The content data category is stored, either as resident $DATA attributes in $MFT entries or as allocated clusters on the storage device, in the case of a non-resident $DATA attribute in $MFT, the $MFT attribute will only store the offset of the cluster storing the data and the data length, while the data itself will be stored in the allocated disk clusters. It is worth mentioning that the data can be stored in fragments; where partial fragments of the file are stored at different clusters, data runs will hold the range of clusters storing the data. Data runs are stored as attributes in $MFT entries. Data fragmentation, and how it is realized in a file system, can be a decisive factor when you choose your data carving tool/algorithm.
The content metadata category of the file system is stored as attributes in the $MFT entries representing the data (files or directories). Most important is:
$STANDARD_INFORMATION attribute which holds 4 timestamps recording; the content modification time (M), access time (A), metadata (MFT entry) modification (or change) time (C), and creation (or birth) time of a file (B), these timestamps are typically referred to as MACB.
$FILE_NAME attribute which holds 4 other timestamps (MACB). The $FILE_NAME attribute also holds the filename data category; including the parent MFT entry and the filename. The attribute is stored as a resident MFT attribute. It is important to understand the effect of different file system events on those timestamps, note that these changes differ with different NTFS implementations. For example mkntfs might behave differently than Windows XP or later versions of Windows. Examples of some of the timestamp behavior observed for Windows 10 NTFS implementation, can be found on the Cyber Forensicator poster.
The $FILE_NAME attribute in NTFS can also be found in directories ($I30 index). Directories in NTFS are indexes of filenames and are realized via B-Tree structures, to realize the hierarchical architecture of directories and files.
NTFS file system is a (metadata) journaling file system, the file system metadata journal falls under the application data category and is realized via the metadata file named $LogFile. This file contains the metadata transaction journal. Parsing a file system metadata journal can provide information about recent file system changes. This can be a valuable source of data in some investigations; for example, you might be able to prove the existence of a file, before being deleted with no metadata left behind in $MFT.

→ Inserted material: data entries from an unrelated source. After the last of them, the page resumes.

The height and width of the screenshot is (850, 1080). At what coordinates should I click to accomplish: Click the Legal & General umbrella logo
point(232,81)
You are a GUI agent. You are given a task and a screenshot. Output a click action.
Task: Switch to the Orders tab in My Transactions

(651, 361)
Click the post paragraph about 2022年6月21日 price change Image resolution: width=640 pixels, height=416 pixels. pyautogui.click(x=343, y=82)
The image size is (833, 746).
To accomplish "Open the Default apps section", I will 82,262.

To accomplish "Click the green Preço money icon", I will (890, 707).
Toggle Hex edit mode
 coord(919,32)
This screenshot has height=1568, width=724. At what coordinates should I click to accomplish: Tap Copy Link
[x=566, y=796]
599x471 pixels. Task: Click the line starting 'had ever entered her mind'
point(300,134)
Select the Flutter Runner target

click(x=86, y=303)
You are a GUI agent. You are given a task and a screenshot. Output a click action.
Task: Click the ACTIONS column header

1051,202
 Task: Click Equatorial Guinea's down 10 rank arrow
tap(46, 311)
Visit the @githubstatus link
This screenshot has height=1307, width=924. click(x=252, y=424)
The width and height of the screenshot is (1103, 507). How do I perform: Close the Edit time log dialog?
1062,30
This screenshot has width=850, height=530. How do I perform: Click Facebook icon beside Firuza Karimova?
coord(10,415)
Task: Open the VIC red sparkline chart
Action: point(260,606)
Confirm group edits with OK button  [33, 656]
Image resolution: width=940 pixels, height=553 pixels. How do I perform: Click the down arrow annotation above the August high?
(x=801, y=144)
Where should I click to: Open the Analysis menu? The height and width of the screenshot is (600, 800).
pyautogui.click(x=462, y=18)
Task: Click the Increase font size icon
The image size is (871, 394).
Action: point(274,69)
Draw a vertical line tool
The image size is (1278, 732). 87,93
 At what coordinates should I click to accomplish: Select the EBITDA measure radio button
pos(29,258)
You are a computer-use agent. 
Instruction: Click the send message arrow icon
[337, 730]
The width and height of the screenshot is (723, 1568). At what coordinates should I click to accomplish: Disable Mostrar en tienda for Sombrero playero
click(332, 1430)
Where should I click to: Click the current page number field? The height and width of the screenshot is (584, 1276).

In case of a forensics analysis of a file system, understanding how the file system was acquired, the data structures of that file system and how different tools access and parse these structures, is in many cases the key to solve the outstanding forensics questions.
For example in some cases the attackers may manipulate timestamps to make the creation of a malicious file less obvious in a timeline. This can be achieved in several ways and via multiple tools, such as Timestomp, SetMACE, and nTimestomp. These tools mostly rely on Windows API functions (NtSetInformationFile, SetFileTime) to manipulate the timestamps of a file, although they utilize different techniques to make detection harder. These API functions allow a caller to set any of the $STANDARD_INFORMATION MACB values to a 64-bit value of their choice, however they can’t be used to alter the $FILE_NAME MACB timestamps.
With the understanding of NTFS previously described we know that the timestamps in the $FILE_NAME mirror those of the $STANDARD_INFORMATION timestamps. The $FILE_NAME timestamps are typically set when the file is created and cannot be altered directly using the previously mentioned API functions. Detecting timestamps manipulation, in some cases, can be done via identifying inconsistencies between the values of the $FILE_NAME timestamps and the values of the $STANDARD_INFORMATION timestamps.
This is one of the many examples on how an analyst's knowledge about the specifics of a file system can help them solve a forensics riddle!